TRAVAIL DEMANDÉ:
Répondez brièvement à ces questions sur le texte consacré à Anna Magnani.
(a) Dans quel film de Rossellini tient-elle le rôle de Pina ?
(b) Qui fut sa première admiratrice ?
(c) Combien de personnes assistent à ses obsèques ?

TEXTE ÉTUDIÉ:
------------------------

Auparavant, grâce à Rossellini (Rome, ville ouverte, 1945), elle fut à l’origine du néoréalisme cinématographique, par le biais de son historique interprétation de Pina, où elle joue autant avec son corps qu’avec son esprit. Uni à elle, Rossellini la quitta pour se marier avec Ingrid Bergman.
La Magnani irradiait une force de caractère bien trempée jamais démentie. Née d’une fille mère, elle fut cloîtrée chez les religieuses, une prison pour la jeune fille dont la vie vira au calvaire à cause des « bourreaux à cornettes ». Heureusement, sa grand-mère maternelle fut sa première admiratrice. Douée pour le piano, Anna Magnani s’orienta vers le théâtre avant de tourner des films. Exigeante, elle ne pouvait vivre que dans des rapports d’une grande authenticité, d’où sa rage d’expression. C’était un ouragan humain dès lors qu’on s’aventurait à mentir sur les sentiments. Elle préférait les actes aux grands discours pompeux.
Terrassée par un cancer, elle meurt à 65 ans. Cinq mille personnes assistent à ses obsèques. Elle ne voulait pas être traitée d’experte en éclats de rire ou torrents de larmes, à l’écart de la nuance du sourire. Rien à voir avec une tragédienne fermée, solitaire et déçue. Elle aimait les élans du cœur, le travail, la sincérité, et détestait la superficialité, la compromission, le « laisse tomber, qu’est-ce que ça peut te faire ? » Des yeux cernés, ennemis du botox. Un être humain, par excellence.

------------------------

EXTRAIT DE DONNÉES:
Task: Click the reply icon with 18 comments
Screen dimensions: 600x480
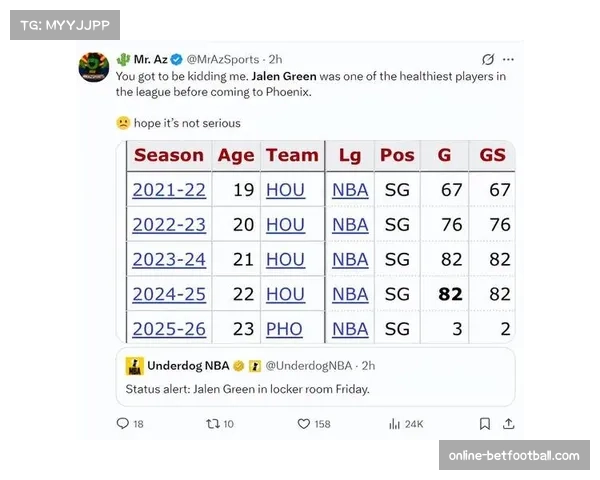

------------------------

RÉPONSE ATTENDUE:
(a) Rome, ville ouverte (1945).
(b) Sa grand-mère maternelle.
(c) Cinq mille personnes.